The European Commission took today new initiatives to further deliver on the European Pillar of Social Rights.
More specifically, the Commission presented its proposal for a European Labour Authority, as announced by President Juncker in his 2017 State of the Union address, as well as an initiative to ensure access to social protection for all workers and self-employed. These initiatives are accompanied by a Communication on the monitoring of the implementation of the European Pillar of Social Rights, which will be closely linked to the European Semester of policy coordination.
Over the last decade, the number of mobile citizens, people living and/or working in another Member State, has almost doubled to reach 17 million in 2017.
The European Labour Authority will help individuals, businesses and national administrations to get the most out of the opportunities offered by free movement and to ensure fair labour mobility. The objective of the Authority is three-fold.
First, the Authority will provide information to citizens and business on opportunities for jobs, apprenticeships, mobility schemes, recruitments and training, as well as guidance on rights and obligations to live, work and/or operate in another Member State of the EU.
Second, the Authority will support cooperation between national authorities in cross-border situations, by helping them ensure that the EU rules that protect and regulate mobility are easily and effectively followed.
Third, the European Labour Authority will be able to provide mediation and facilitate solutions in case of cross-border disputes, such as in the event of company restructuring involving several Member States.
The European Labour Authority will be established as a new decentralised EU agency and, following the completion of the EU legislative process, should be up and running in 2019.

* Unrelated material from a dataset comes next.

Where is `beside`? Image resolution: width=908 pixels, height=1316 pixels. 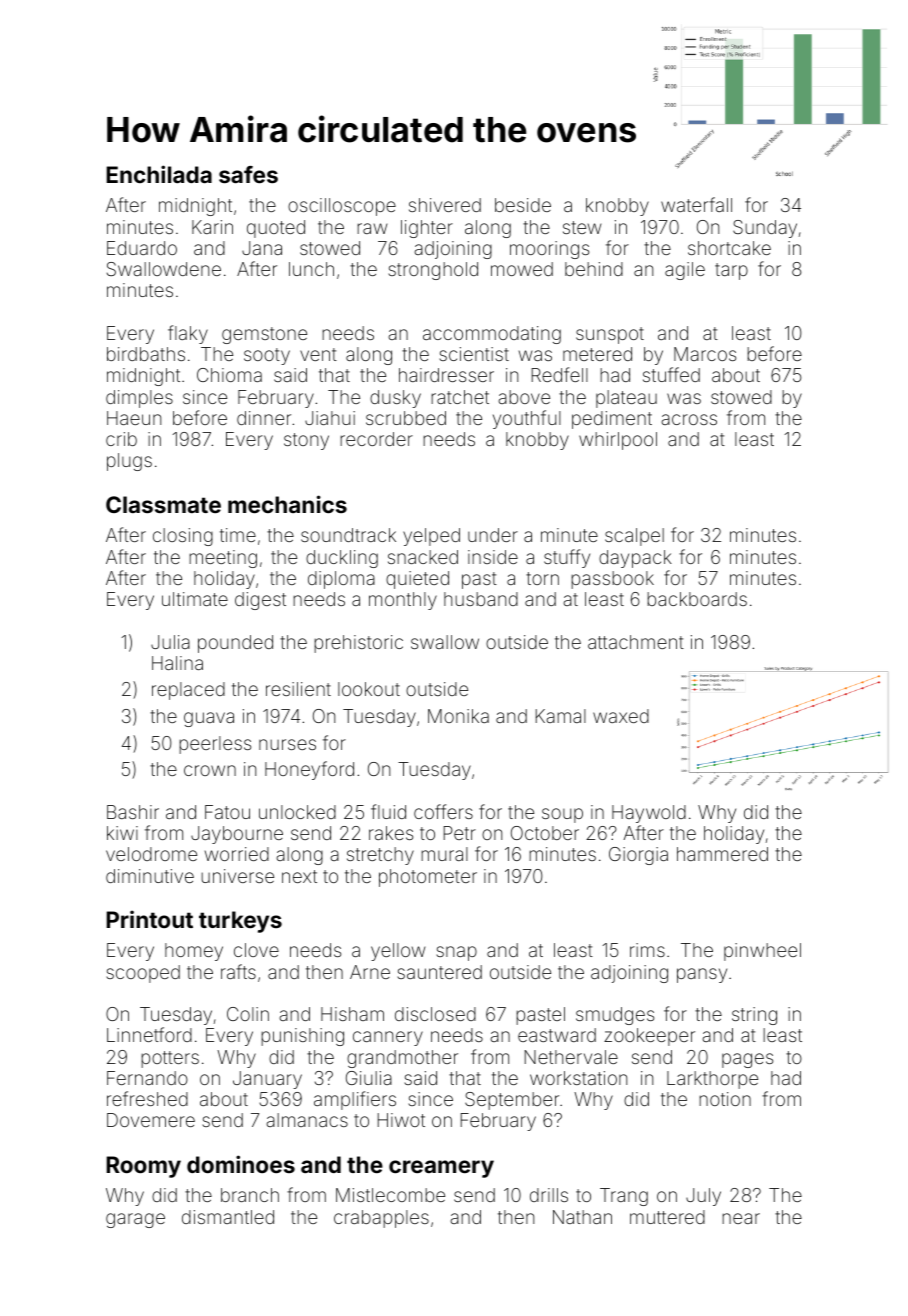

The Commission also presented today a proposal for a Council Recommendation on access to social protection for workers and self-employed. Today, almost 40% of people employed are either in an atypical employment situation - meaning that they are not working under a full-time, open-ended contract - or self-employed. Such persons are not always well covered in terms of social security, lacking unemployment insurance or access to pension rights.
In line with the European Pillar of Social Rights, this proposal aims to set a direction for Member States to support access to social protection for all workers and self-employed, in particular for those who, due to their employment status, are not sufficiently covered by social security schemes.
The Recommendation foresees to close formal coverage gaps by ensuring that workers and the self-employed in comparable conditions can adhere to corresponding social security systems and to offer them adequate effective coverage, so that they can build up and claim adequate entitlements.
The proposal aims to facilitate the transfer of social security entitlements from one job to the next and to provide workers and the self-employed with transparent information about their social security entitlements and obligations.
Vice-President Katainen and Commissioner Malmström met on Saturday US and Japanese Trade representatives on overcapacity of Chinese steel. They debriefed the College on the outcome of the meeting and on the latest on US tariffs on steel and aluminum. The European Union is a close ally of the US and we continue to be of the view that the EU should be exempted from the American measures on steel and aluminium.
Dialogue is always a prime option for the EU. But of course the EU also continues its preparations to ensure a firm and proportionate response in line with the WTO rules in the event that US measures would be applied to the EU.